When shy, teenage Jake Portman (bland Asa Butterfield) is summoned to his beloved grandfather’s tract home in suburban Florida, he realizes that the old man is dying, the victim of nefarious thugs.

But not really. As Grandfather Abraham (Terence Stamp) explains, it’s all connected to the bedtime stories Jake’s heard over the years about leaving Poland just before W.W. II, accompanied by creepy vintage photographs of a bizarre orphanage on a small British island, off the coast of Wales.

With the help of a grief counselor (Allison Janney), Jack convinces his parents (Chris O’Dowd, Kim Dickens) to let him visit his Grandfather’s mysterious island refuge – in hopes of achieving closure.
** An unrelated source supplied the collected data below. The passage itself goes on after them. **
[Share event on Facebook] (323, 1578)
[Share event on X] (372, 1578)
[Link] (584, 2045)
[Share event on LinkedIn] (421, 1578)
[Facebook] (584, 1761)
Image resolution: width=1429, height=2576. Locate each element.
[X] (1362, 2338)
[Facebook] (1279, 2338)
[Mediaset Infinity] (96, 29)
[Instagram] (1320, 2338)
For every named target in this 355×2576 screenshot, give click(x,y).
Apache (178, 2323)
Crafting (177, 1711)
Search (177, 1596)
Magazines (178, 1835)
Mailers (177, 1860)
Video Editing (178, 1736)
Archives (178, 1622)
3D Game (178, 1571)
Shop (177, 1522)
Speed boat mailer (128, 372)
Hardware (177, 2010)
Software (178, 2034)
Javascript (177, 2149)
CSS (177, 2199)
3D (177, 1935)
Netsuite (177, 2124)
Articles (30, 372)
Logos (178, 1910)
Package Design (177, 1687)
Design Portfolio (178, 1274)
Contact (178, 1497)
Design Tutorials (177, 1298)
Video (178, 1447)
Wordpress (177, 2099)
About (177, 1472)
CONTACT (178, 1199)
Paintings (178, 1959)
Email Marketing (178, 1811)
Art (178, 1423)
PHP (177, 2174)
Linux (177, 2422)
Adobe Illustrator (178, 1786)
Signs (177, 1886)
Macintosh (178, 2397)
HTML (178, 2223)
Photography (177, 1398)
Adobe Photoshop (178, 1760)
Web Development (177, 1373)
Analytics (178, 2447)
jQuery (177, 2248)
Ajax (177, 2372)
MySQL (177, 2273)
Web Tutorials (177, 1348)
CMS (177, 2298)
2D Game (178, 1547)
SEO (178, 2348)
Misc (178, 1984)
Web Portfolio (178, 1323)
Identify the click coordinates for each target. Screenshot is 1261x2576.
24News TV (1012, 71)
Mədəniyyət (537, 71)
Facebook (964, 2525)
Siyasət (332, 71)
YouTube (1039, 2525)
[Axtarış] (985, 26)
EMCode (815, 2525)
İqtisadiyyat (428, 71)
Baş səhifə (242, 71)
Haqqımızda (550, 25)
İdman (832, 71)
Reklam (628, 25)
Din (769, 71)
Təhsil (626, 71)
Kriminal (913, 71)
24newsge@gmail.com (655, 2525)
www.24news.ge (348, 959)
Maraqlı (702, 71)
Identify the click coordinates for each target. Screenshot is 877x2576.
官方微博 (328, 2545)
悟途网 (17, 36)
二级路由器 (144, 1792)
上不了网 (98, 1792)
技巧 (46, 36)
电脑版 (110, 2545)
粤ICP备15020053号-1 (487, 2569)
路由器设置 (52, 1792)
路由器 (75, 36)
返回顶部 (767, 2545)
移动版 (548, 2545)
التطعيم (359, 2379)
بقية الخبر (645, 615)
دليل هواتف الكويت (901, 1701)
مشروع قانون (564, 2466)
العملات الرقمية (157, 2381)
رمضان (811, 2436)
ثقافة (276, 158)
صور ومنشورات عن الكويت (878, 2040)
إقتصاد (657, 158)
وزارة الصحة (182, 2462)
After extensive exposition, the fun begins when Jack time-travels back to Sept. 3, 1943, to find vampy, pipe-smoking Miss Peregrine (Eva Green), tenaciously guarding her fascinating flock of mutants.

There’s weightless Emma (Ella Purnell), who has to wear lead shoes to anchor her to the ground; Olive (Lauren McCrostle), who dons long gloves because her fingers ignite fires; Enoch (Finlay MacMillan), who re-animates objects so they can fight each other; tiny, mute twins in clown costumes; plus other oddities.

They’re living in a continual 24-hour Loop, just prior to a Nazi bombardment. And ghoulish, invisible monsters called “Hollowghasts,” personified by Barron (Samuel L. Jackson), are determined to acquire that Loop when they’re not gobbling eyeballs.

While initially intriguing, Jane Goldman’s script falters, particularly in the climactic chase sequence, as Burton liberally lifts eerie, Gothic-tinged concepts from “Big Fish,” “Back to the Future,” “X-Men,” “Groundhog Day” and “Harry Potter,” leaving teaser traces for a sequel.

On the Granger Movie Gauge of 1 to 10, “Miss Peregrine’s Home for Peculiar Children” is a strangely spooky, stylish 6, stumbling when it should soar.